Having grown up in Brundidge, I often have a longing to go back to the time when the streets were dirt and bordered by ditches and the cotton field came right up to the house, to the time when millions of stars were visible in the dark, night sky and the hoot owl called from the trees, when cows were in the pasture, chickens in the pen, the milk cow in the barn and Mama was in the kitchen, singing those old gospel songs.
But Thomas Wolfe said that you can’t go home again.
And, when friends and I arrived in Holmes County, Ohio, last week, I thought, by George, Mr. Wolfe was right.
Holmes County had changed. Progress had danced through the countryside. The once sleepy, little town of Berlin was a mecca for tourists and a-buzz with activity. I knew it no more.

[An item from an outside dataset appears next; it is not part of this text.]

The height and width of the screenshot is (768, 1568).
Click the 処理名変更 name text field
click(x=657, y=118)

When we moved to Ohio in 1980, there was one motel – a one-story building with a few rooms – in the county that is home to the largest Amish settlement in the world. There was no need for anything more.
The rural countryside was dotted with homesteads, dairies, hog parlors, roadside stands and a few eating places and stores were scattered about. But, mostly, there was just the gentle rolling farmland with the trademark black and white cows roaming the pastures.

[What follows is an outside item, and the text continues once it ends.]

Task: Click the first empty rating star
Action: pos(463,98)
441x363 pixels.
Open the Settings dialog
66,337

The Holmes County I remembered was a place where time had stood still and where I wanted to be, but my travels had not taken me there. At least, I first thought.
But later in the afternoon, I found my way back “home.”

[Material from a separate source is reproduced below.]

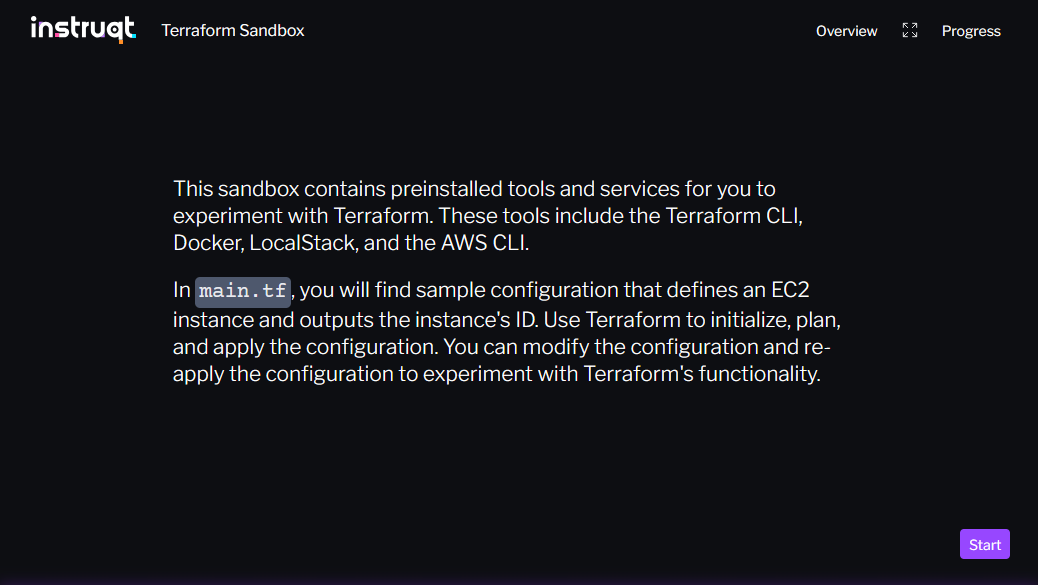Click the phrase initialize, plan
The image size is (1038, 585).
(x=785, y=320)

I knew I was on the way when we left the hustle and bustle of Berlin behind and wound our way through the countryside that was still much as I remembered.
I knew when I heard the clip-clop of horses’ hooves and the rumble of the covered buggies on the roadway.
The Amish farm where we were to stay was exactly as I had imagined: a white two-story “extended” house that was home to three generations and accented with multi-colored flowers and horse, dairy and hay barns, a corn crib and a surrounding hay field and pasture for the cows and horses. It smelled like yesterday.
The house was simple with gas lights on the walls, homemade bread in the kitchen and kittens that found their way inside every time the door opened. It was a cozy, comfortable place to be.
That first night, we made our way up the road to the horse auction at Mount Hope, not that we needed a Percheron or a Belgian horse but because, “When in Rome do as the Romans do.”
Nothing had changed since the first auction I had attended in Holmes County years ago. Families were there together and the men bid on the horses in such an inconspicuous way that only they knew they had bid.
“This one’s a woman horse!” the auctioneer would call, meaning that the horse could be easily managed by a woman.
“This horse has been to church,” meaning that the horse would stand “buggy still” among other horses as long a church service lasted.
The next day, we admired the Belgian that Willis had bought. His wife, who was sitting beside him didn’t even know that he had bid but his son, Timothy, knew.
Long before the sun came up, we made our way to the barn where it was Kathy’s chore to milk 30 dairy cows. We tagged along to help.
At four o’clock each morning, she milked and again at four in the afternoon, seven days a week, 52 weeks a year.
“Cows never go on vacation,” she said, as she went about her work. “I love this. This is what I do.”
She worked happily under the cows, while her husband mixed the feed for the day. The sun was just making an appearance when we headed back to the house for breakfast and then a long, quiet walk with only the clip-clop of horses and the rumbling of a buggy to break the silence.
Nights were spent looking at the stars and the crescent moon that shone so brightly in a land without electric lights.
As I sat there under the stars with a kitten at my feet and the smell of yesterday all around me, I thought about what about Thomas Wolfe said … that you can’t go home again.
But Mr. Wolfe must never have been to Holmes County, Ohio, or maybe that’s not the kind of “home” he was talking about.